Records from a data collection
___

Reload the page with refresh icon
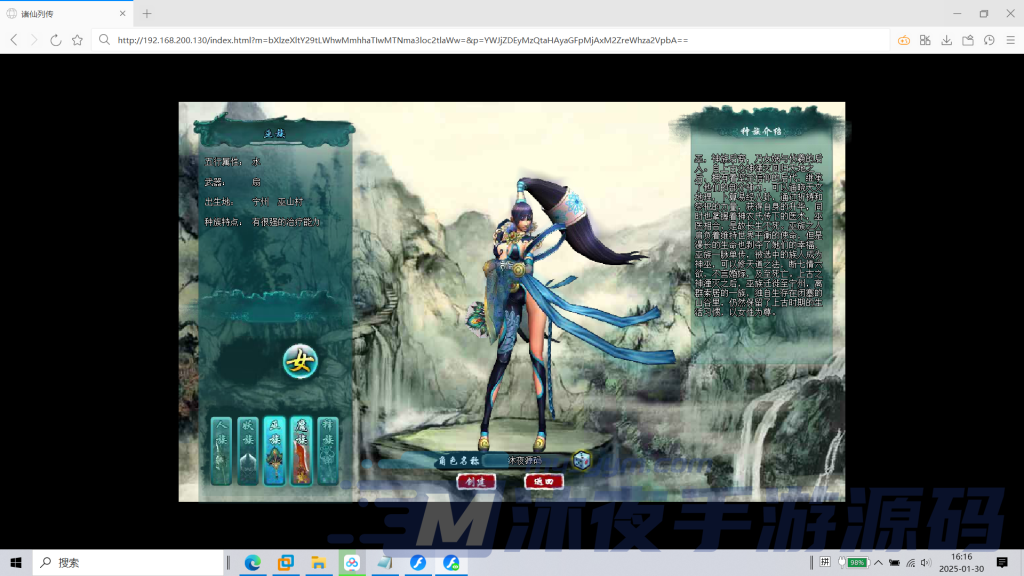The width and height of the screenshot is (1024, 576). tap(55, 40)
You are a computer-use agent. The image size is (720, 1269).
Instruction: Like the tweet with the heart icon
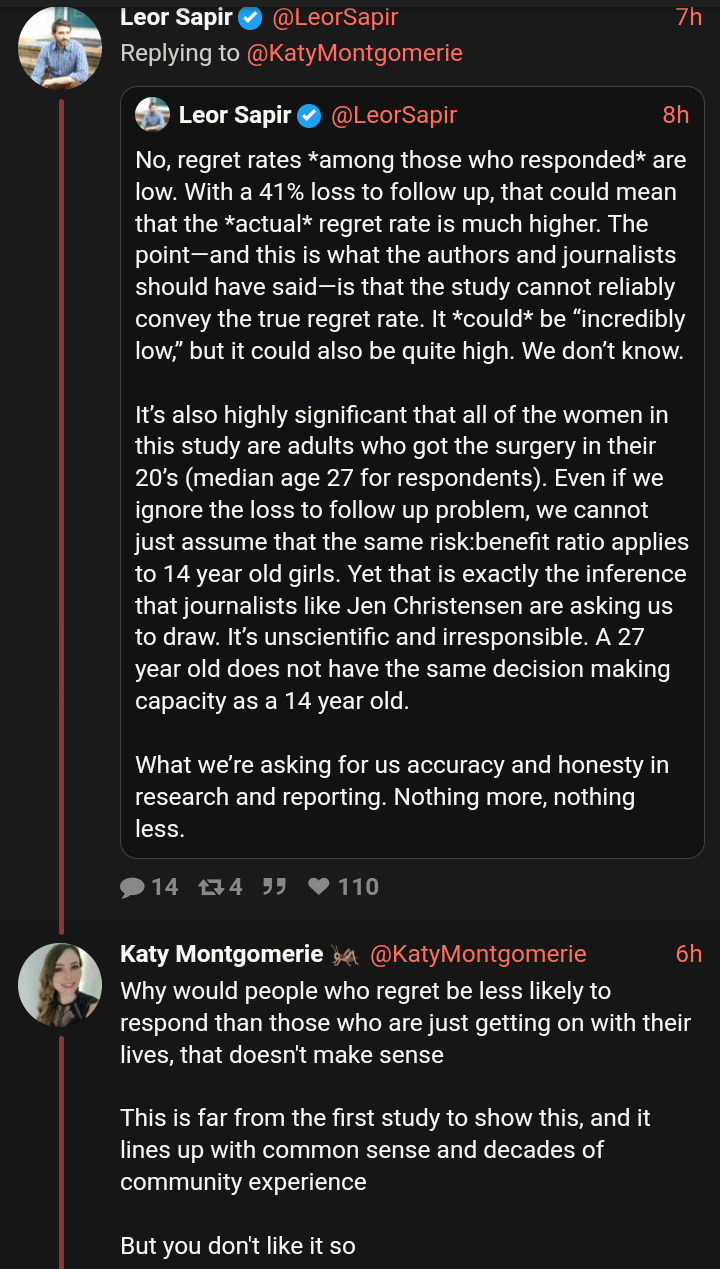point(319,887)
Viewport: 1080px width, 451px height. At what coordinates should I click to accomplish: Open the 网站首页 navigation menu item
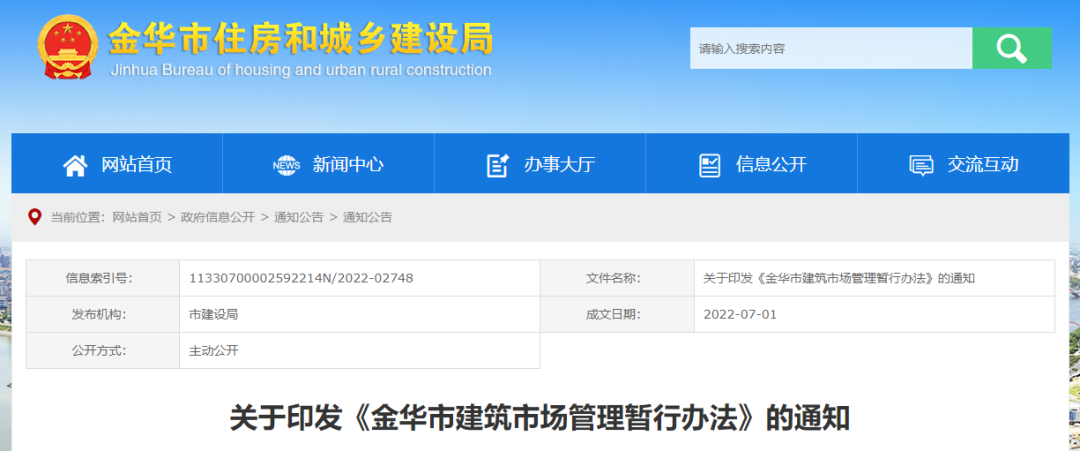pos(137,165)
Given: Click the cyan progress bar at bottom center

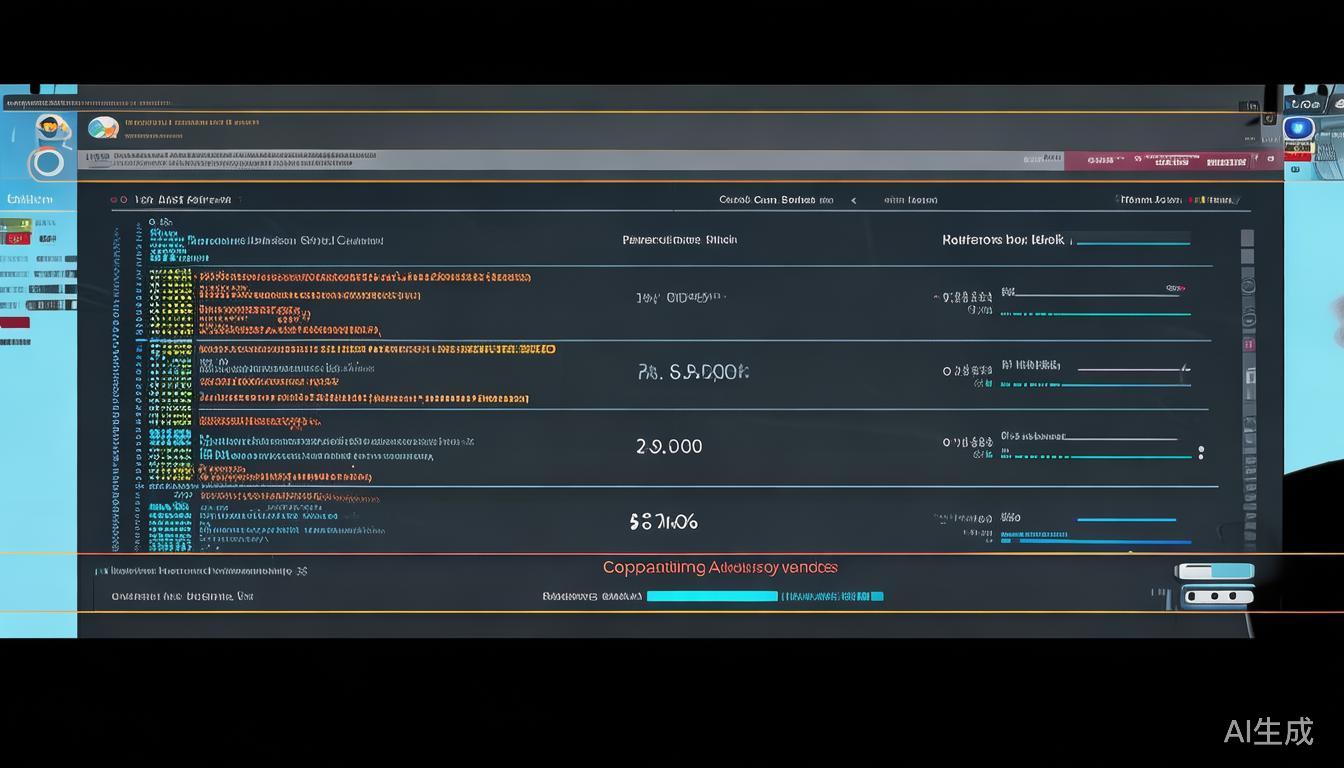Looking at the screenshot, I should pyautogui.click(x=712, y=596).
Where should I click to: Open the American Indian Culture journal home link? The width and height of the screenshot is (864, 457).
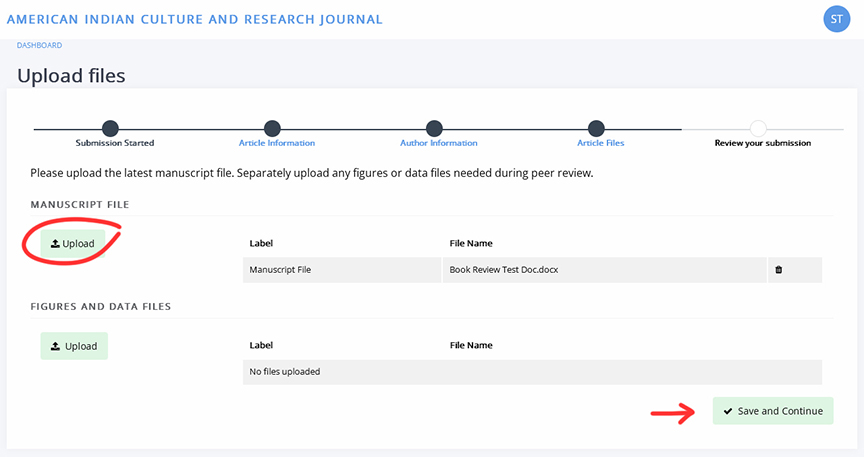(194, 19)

___

◆ TASK DETAILS
Could you transcribe exactly the lines from the line containing "Where should I" through the final line of the records, both included, and nothing beyond them? The pictures should be left out.

◆ RESPONSE TO THE EXERCISE
Where should I click to: Open the American Indian Culture journal home link? The width and height of the screenshot is (864, 457).
(194, 19)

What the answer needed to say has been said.